> [REQUIRED WORK]:
Your task is to repeat the entries exactly. Leave the pictures out.

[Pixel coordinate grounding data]
____________

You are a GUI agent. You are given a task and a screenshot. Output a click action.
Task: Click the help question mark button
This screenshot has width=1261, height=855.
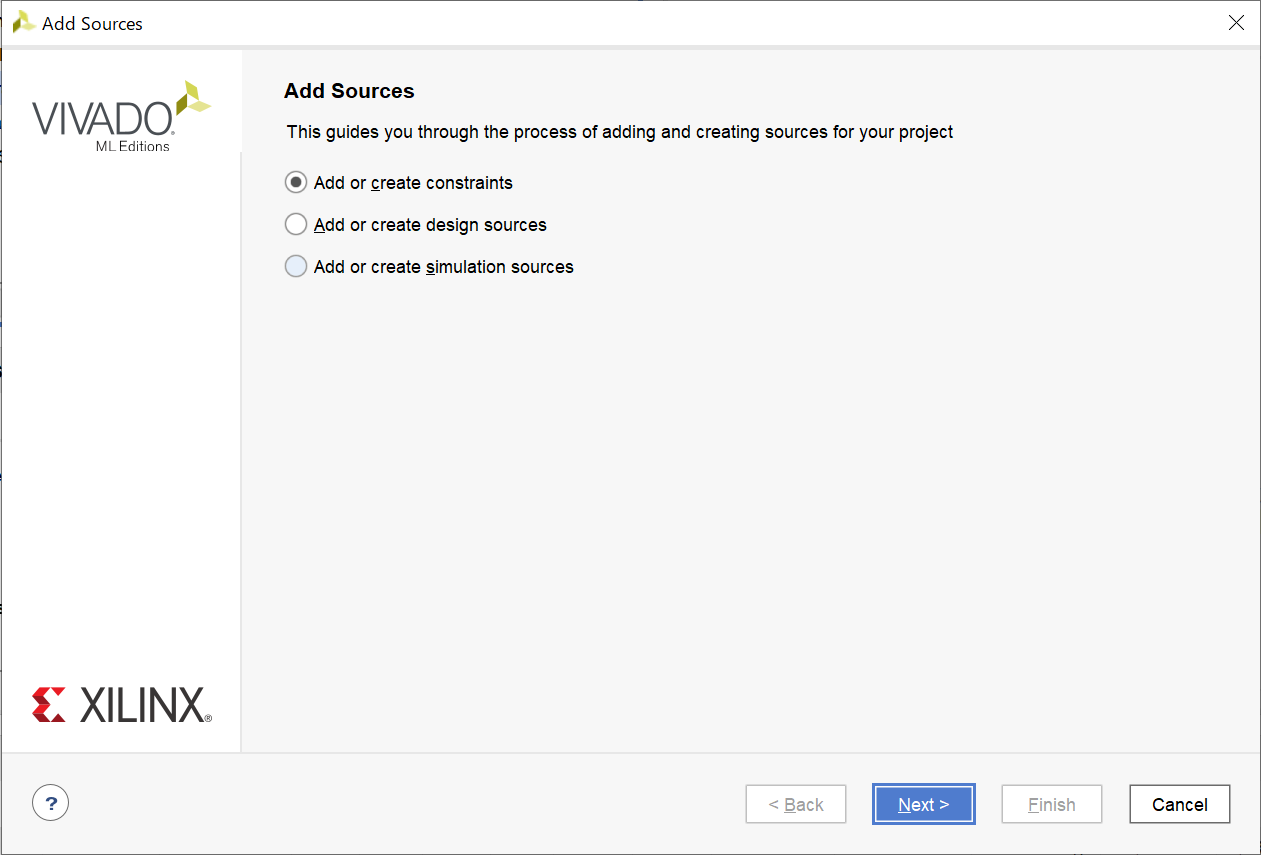click(x=51, y=802)
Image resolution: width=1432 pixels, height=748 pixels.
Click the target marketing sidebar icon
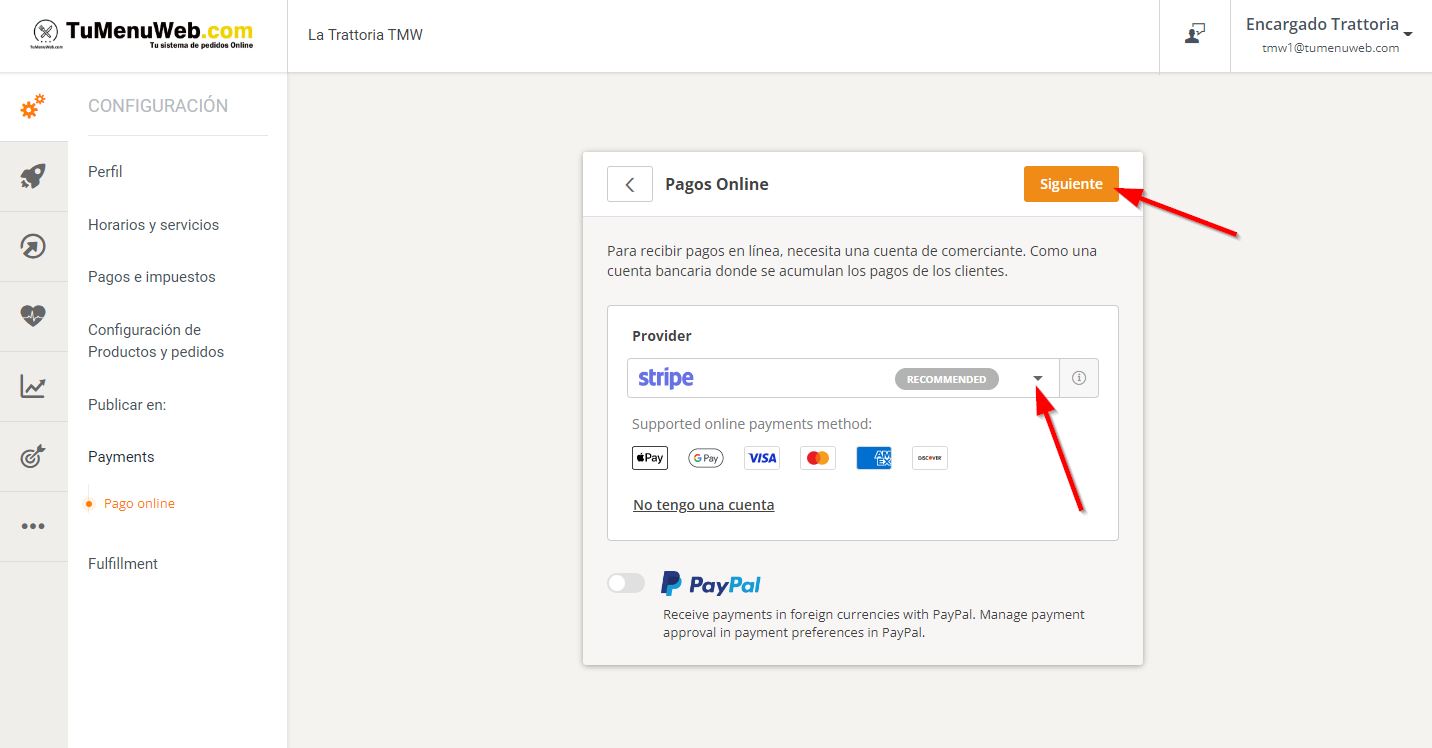pos(33,457)
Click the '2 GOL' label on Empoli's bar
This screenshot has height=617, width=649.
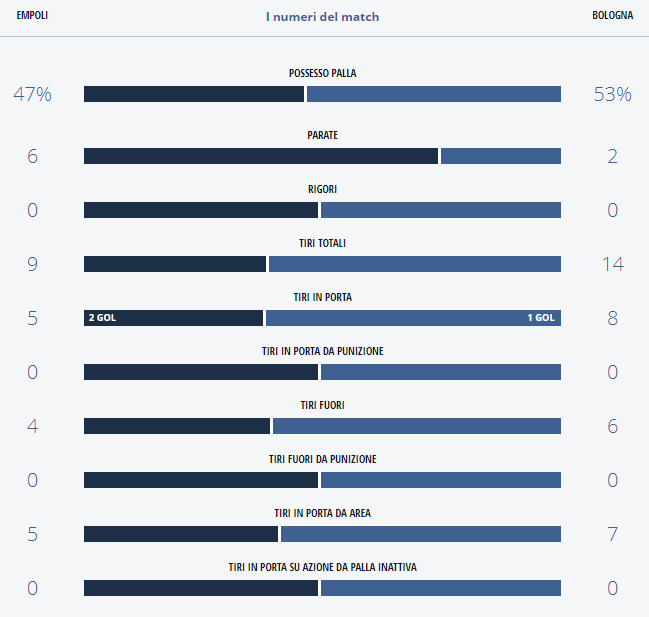point(102,318)
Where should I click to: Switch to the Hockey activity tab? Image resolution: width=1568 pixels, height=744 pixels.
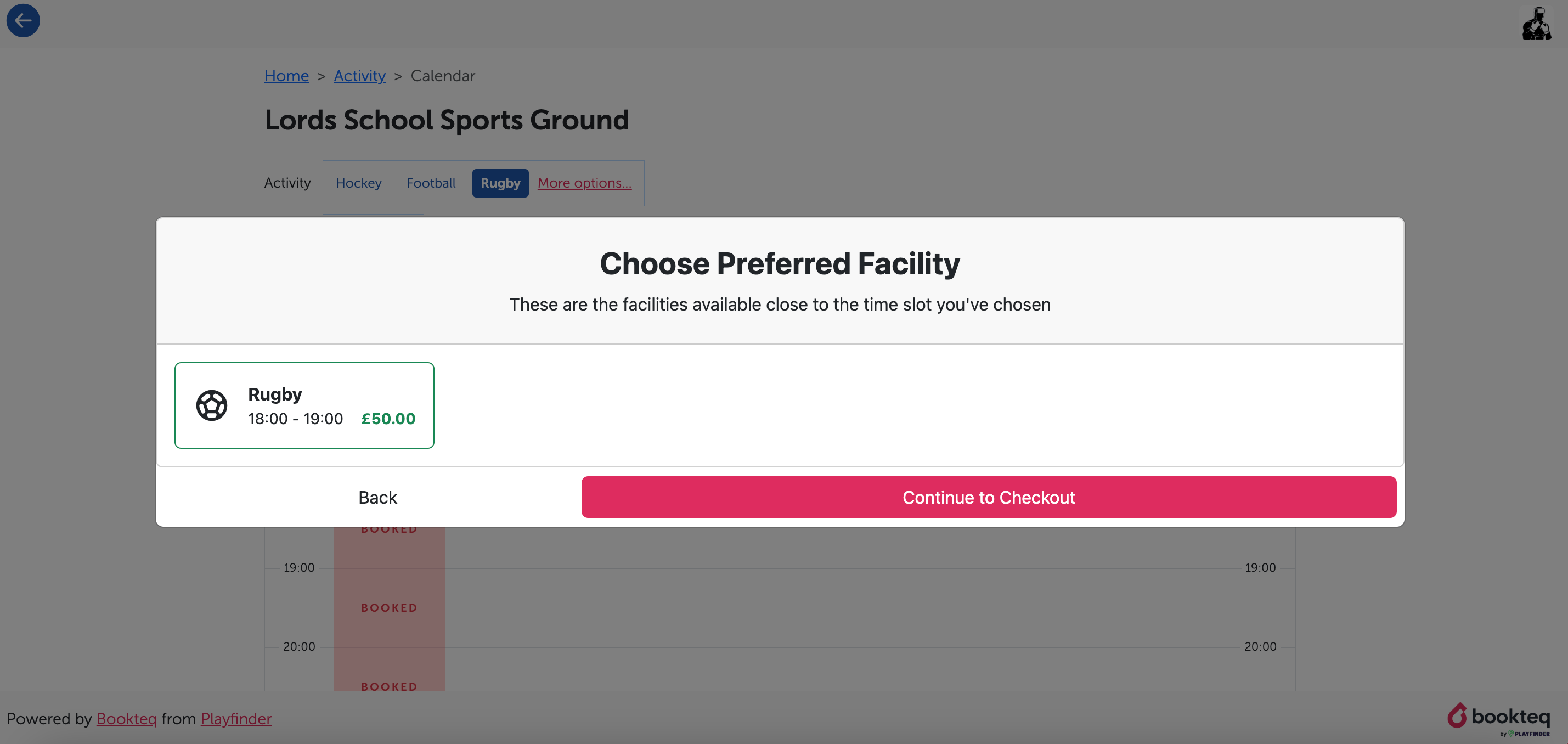coord(358,183)
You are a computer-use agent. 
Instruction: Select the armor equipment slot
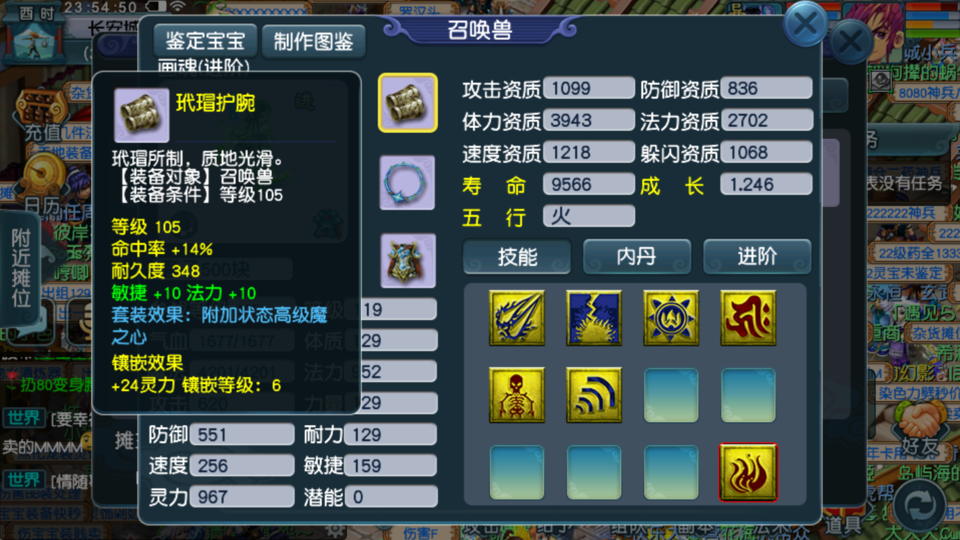tap(408, 260)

____________

> [WRITTEN RESPONSE]:
You are a GUI agent. You are given a task and a screenshot. Output a click action.
Task: Click the help question mark button
This screenshot has width=1261, height=855.
click(x=51, y=802)
Image resolution: width=1432 pixels, height=748 pixels.
Click the target marketing sidebar icon
pos(33,457)
Click the '2 GOL' label on Empoli's bar
This screenshot has height=617, width=649.
point(102,318)
Where should I click to: Switch to the Hockey activity tab? Image resolution: width=1568 pixels, height=744 pixels.
coord(358,183)
You are a computer-use agent. 
Instruction: Select the armor equipment slot
tap(408, 260)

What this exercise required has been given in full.